The beginning of the rainy season in South Africa has already seen a number of casualties. Durban has seen eight confirmed deaths as well as a missing toddler who was swept away during the flash floods. The death toll is expected to rise as others are still missing.
Although government offices have released an official warning to stay indoors during severe weather, many people have found themselves out on the roads during these times.
The question remains: What necessary precautions do you take if you are caught in a flash flood?

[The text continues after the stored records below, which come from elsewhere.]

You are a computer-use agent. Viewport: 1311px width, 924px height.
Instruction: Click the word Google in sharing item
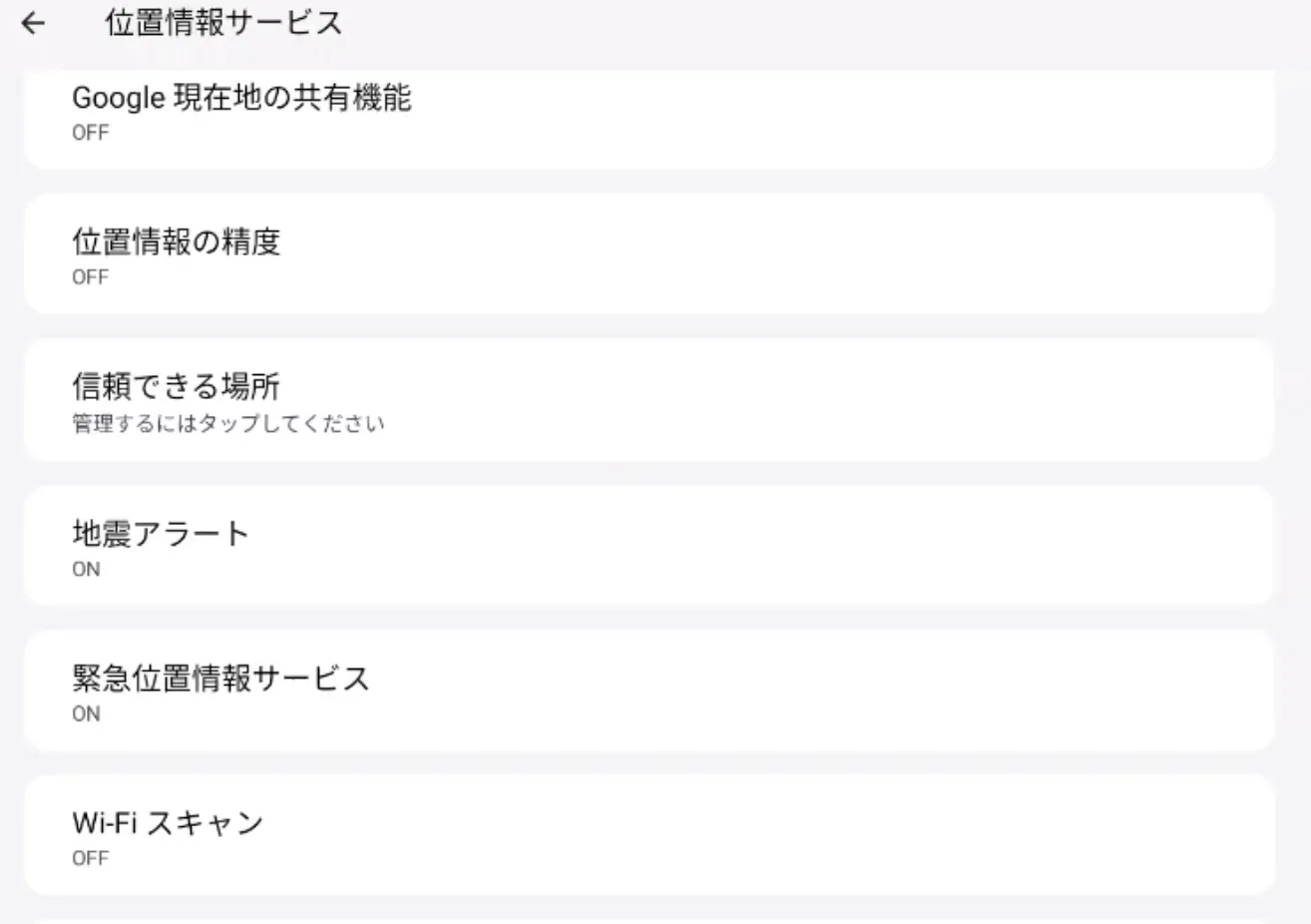[x=118, y=98]
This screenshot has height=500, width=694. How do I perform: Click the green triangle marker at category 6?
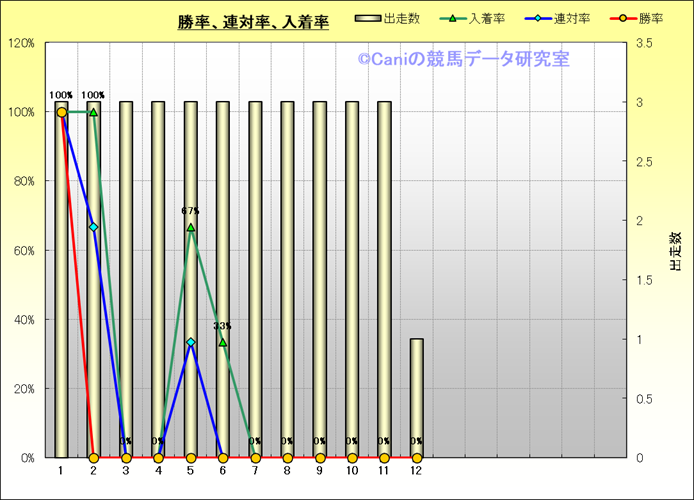click(x=222, y=342)
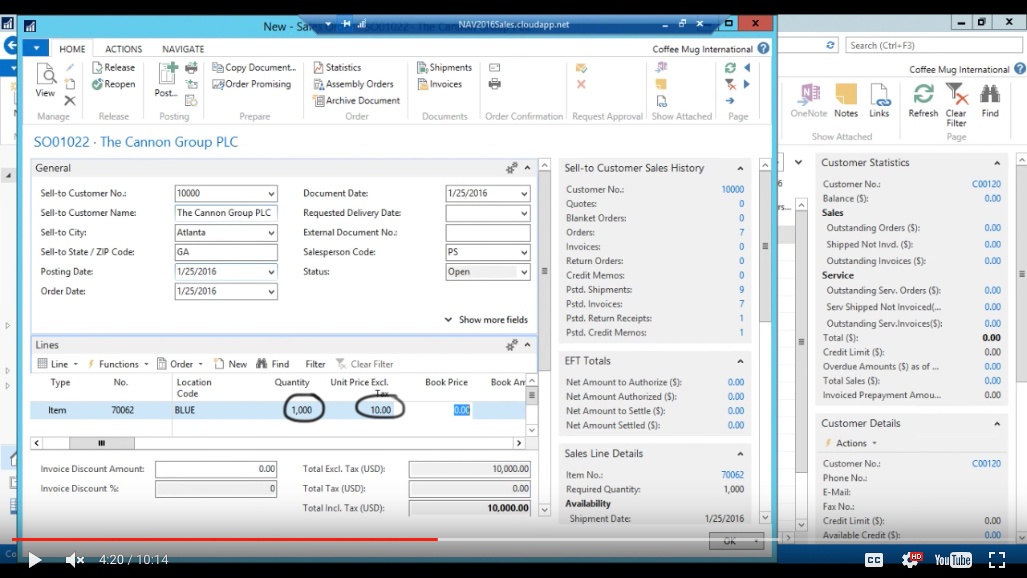The image size is (1027, 578).
Task: Switch to the ACTIONS ribbon tab
Action: [x=123, y=49]
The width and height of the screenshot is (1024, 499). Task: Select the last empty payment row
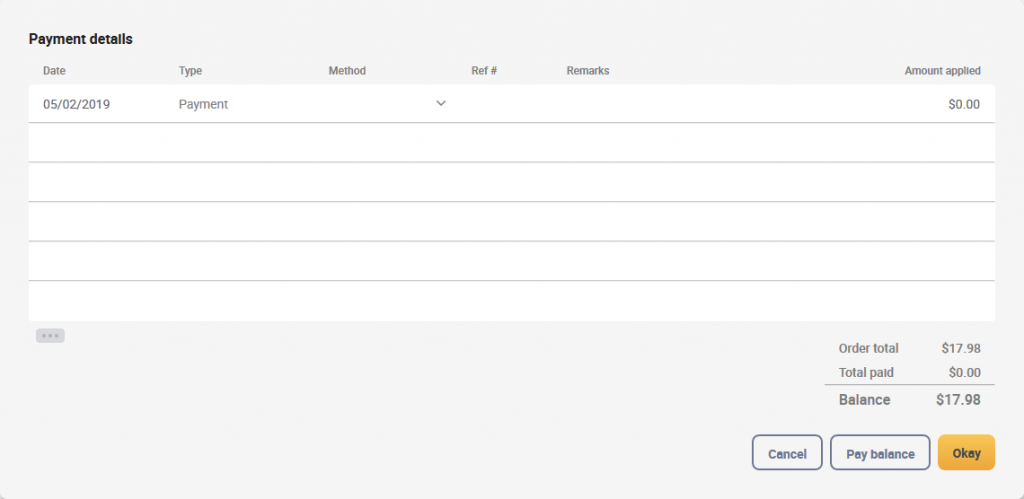(511, 301)
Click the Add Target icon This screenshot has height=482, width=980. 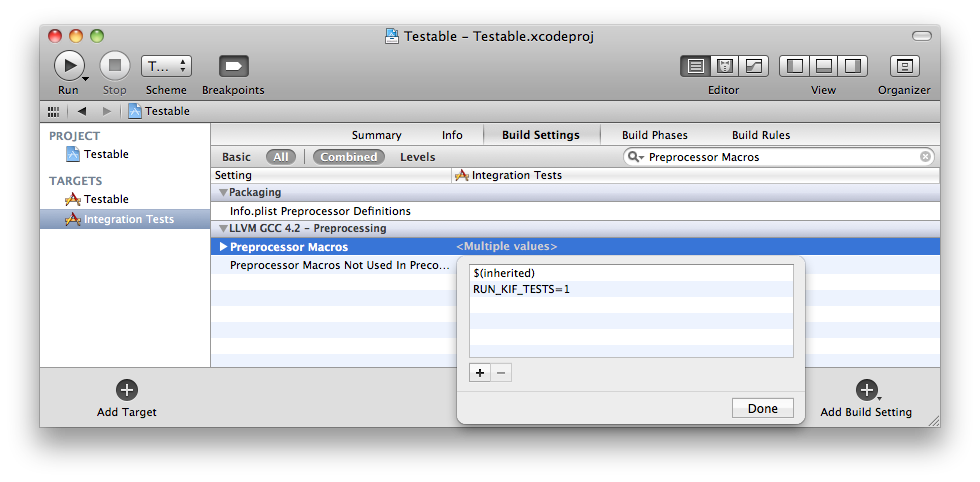[127, 390]
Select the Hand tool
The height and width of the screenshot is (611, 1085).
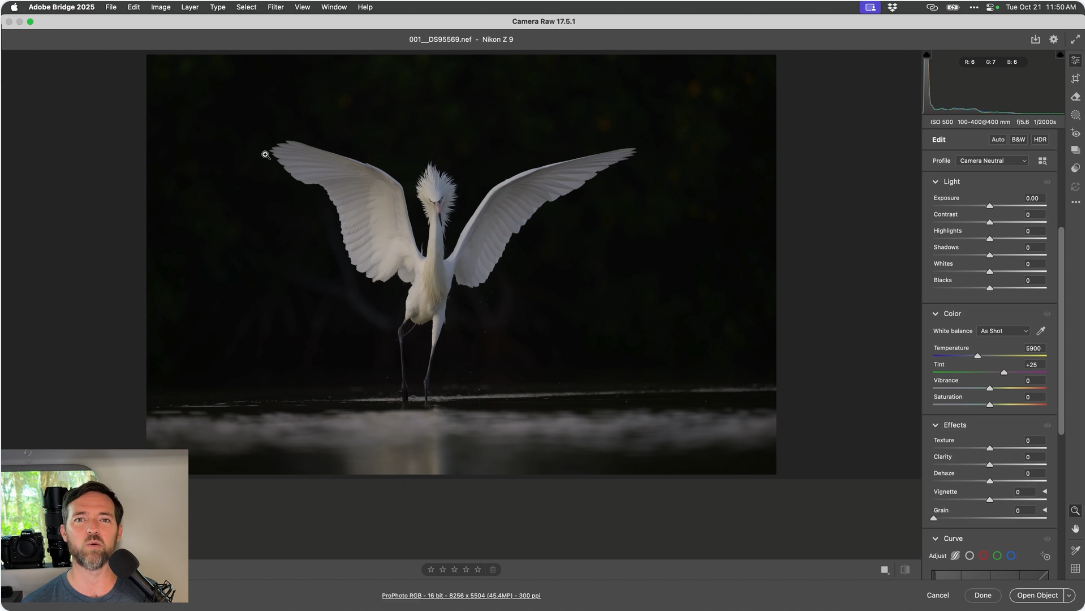(x=1075, y=528)
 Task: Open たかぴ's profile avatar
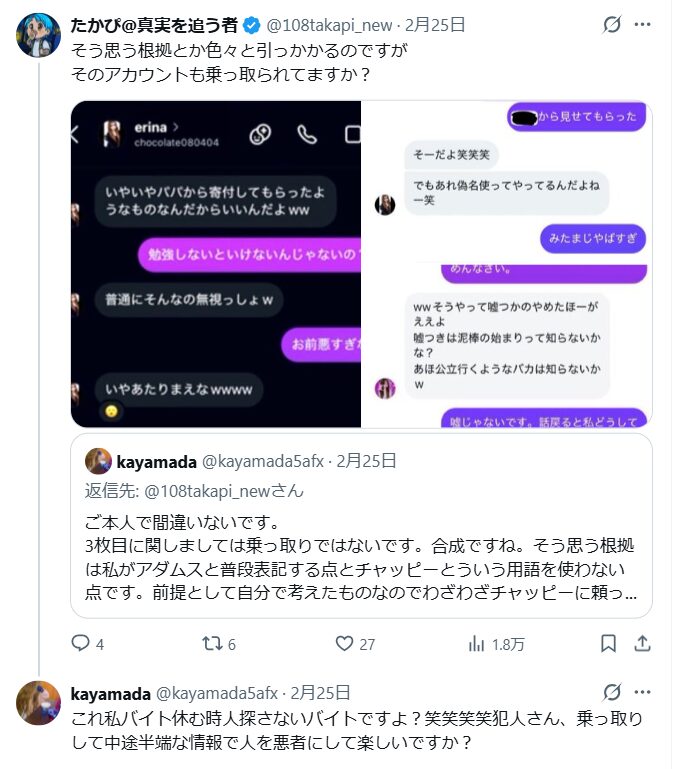38,35
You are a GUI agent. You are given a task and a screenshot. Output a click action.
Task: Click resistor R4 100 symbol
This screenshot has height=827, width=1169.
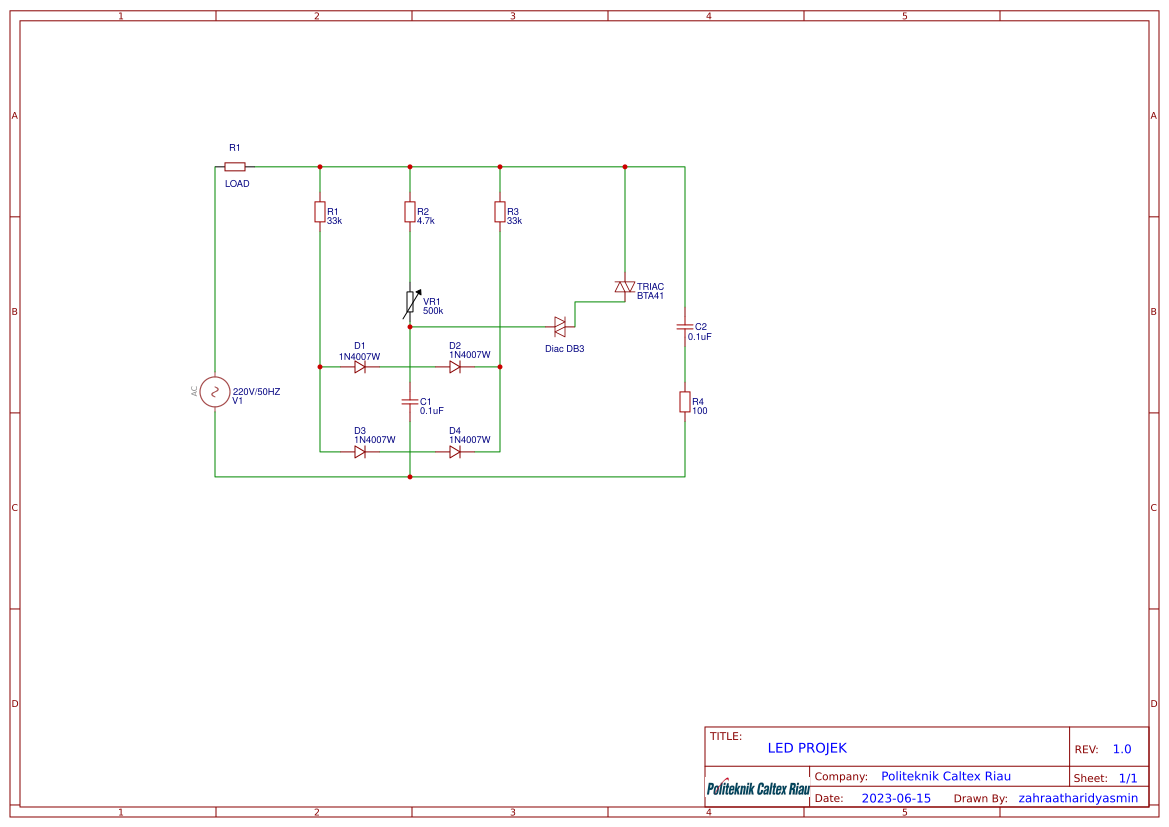[684, 402]
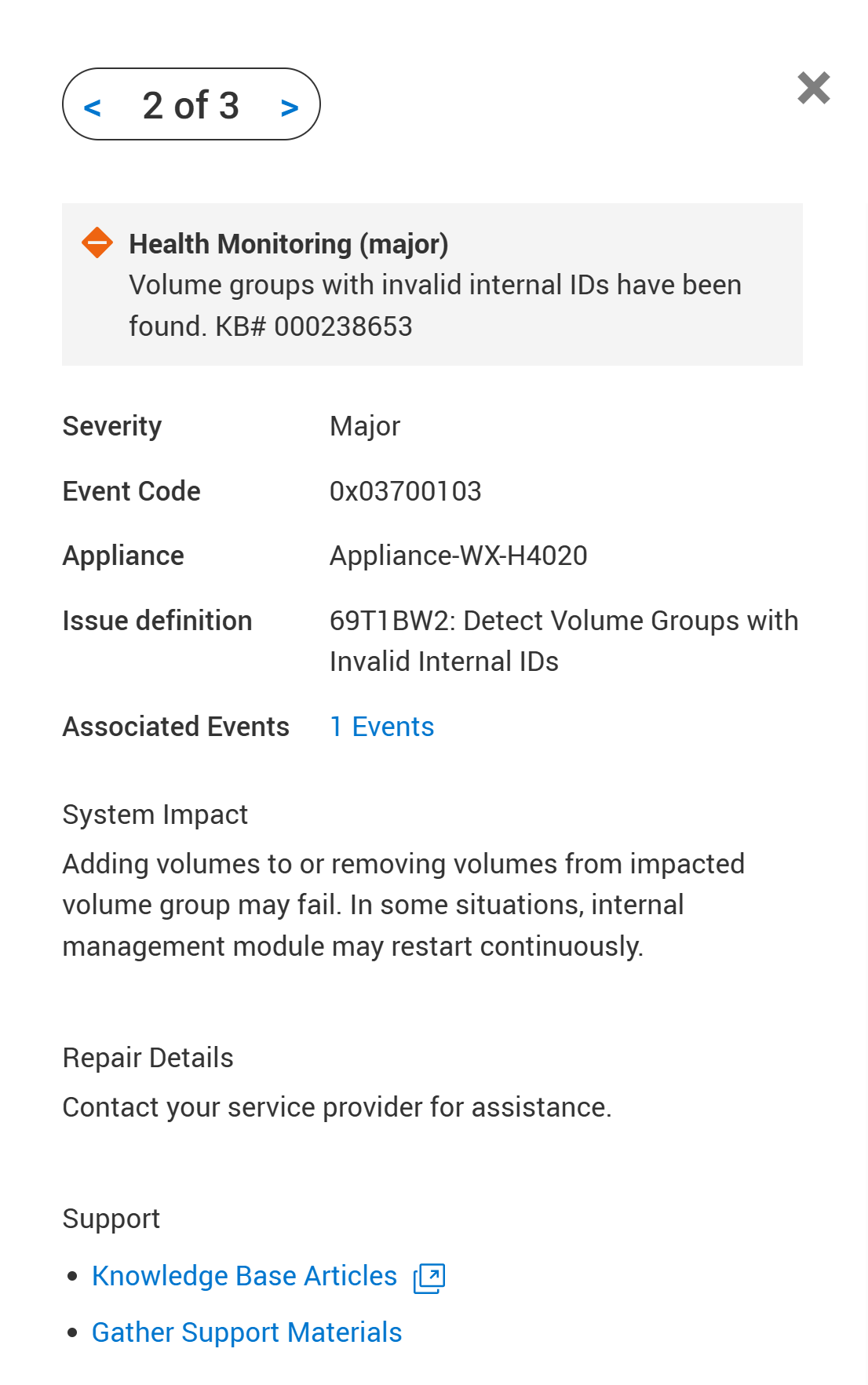The image size is (868, 1385).
Task: Click the System Impact section heading
Action: point(155,815)
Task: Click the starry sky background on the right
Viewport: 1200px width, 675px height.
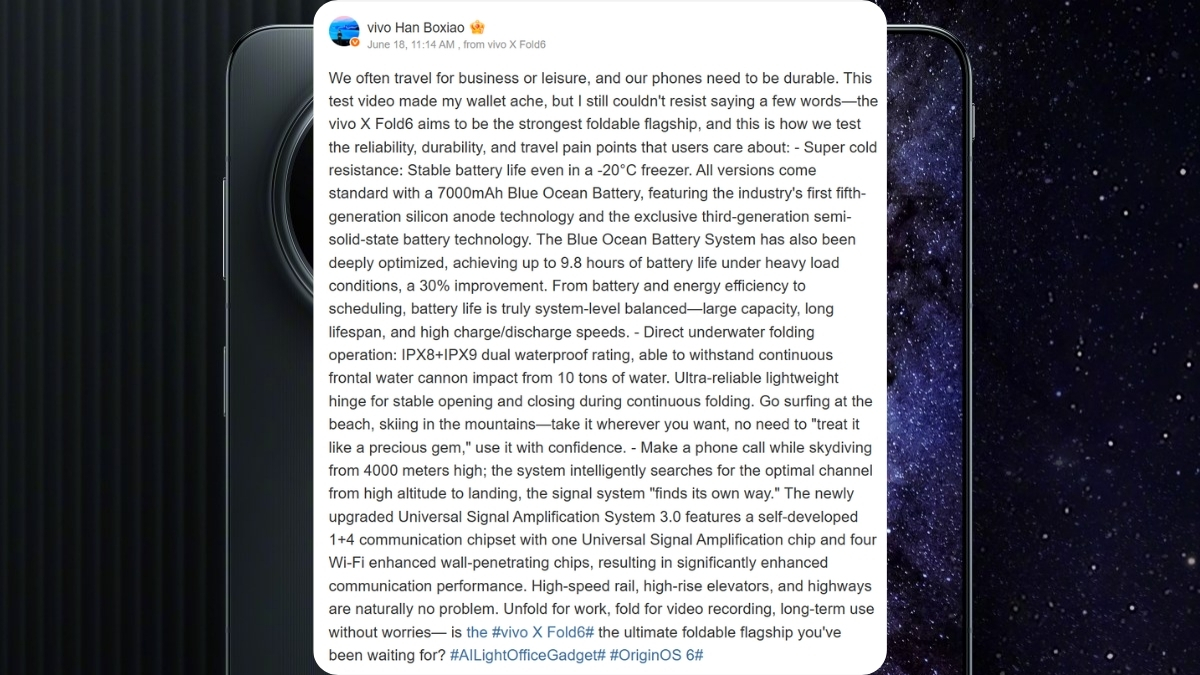Action: click(x=1080, y=300)
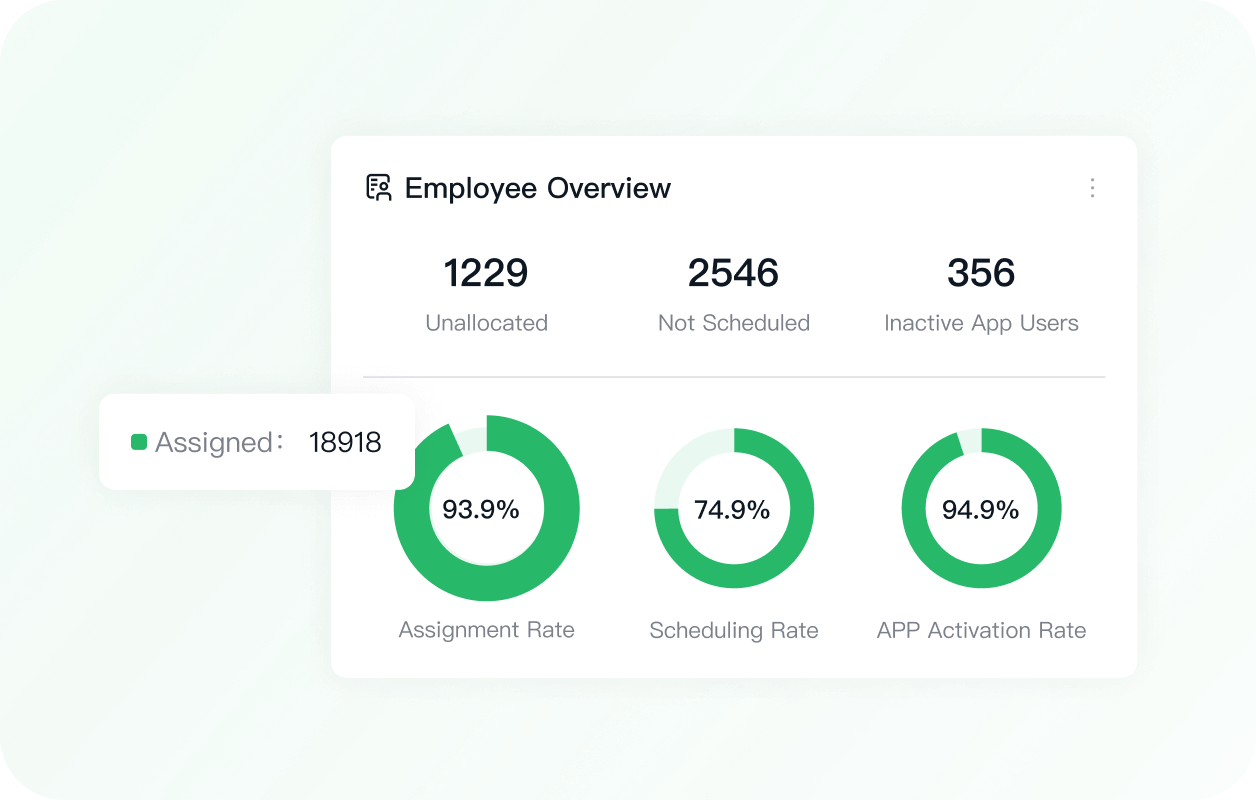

A flash flood is a rapid flooding of a low-lying area that causes damage to property and ultimately loss of life.
What to prepare at home:
- Keep Emergency numbers and important information close by, This includes Emergency Service Numbers, Ambulance Service Numbers and any medical information should you experience a medical emergency;
- Keep Emergency supplies well-stocked, This includes basics such as water, canned food (and a can-opener), a battery-operated radio, a flashlight and protective, insulated clothing;
- Keep a fully-stocked First Aid Kit;
- Turn off all household electrical devices;
- Lock all doors and close all windows.
How to drive in heavy rains:
- Most importantly your headlights should always be on;
- Your speed should be reduced;
- Stopping distance is increased due to it taking longer to stop on wet surfaces. Stopping distance should be increased from 3 seconds to between 4 and 8 seconds;
- Avoid sudden acceleration, braking or steering manoeuvres.
What to do if you get caught in a flash flood:
- Get to higher ground and stay there until the flash floods have passed;
- Avoid walking or driving through flooded areas or roads. Water levels as low as 15cm can sweep you off your feet and will touch the bottom of most cars. Water levels of 30cm may cause cars to start floating and be washed away;
- If you do begin to float, open the car doors in order to let some water in, the additional water will weigh down the car and stop you from being washed away.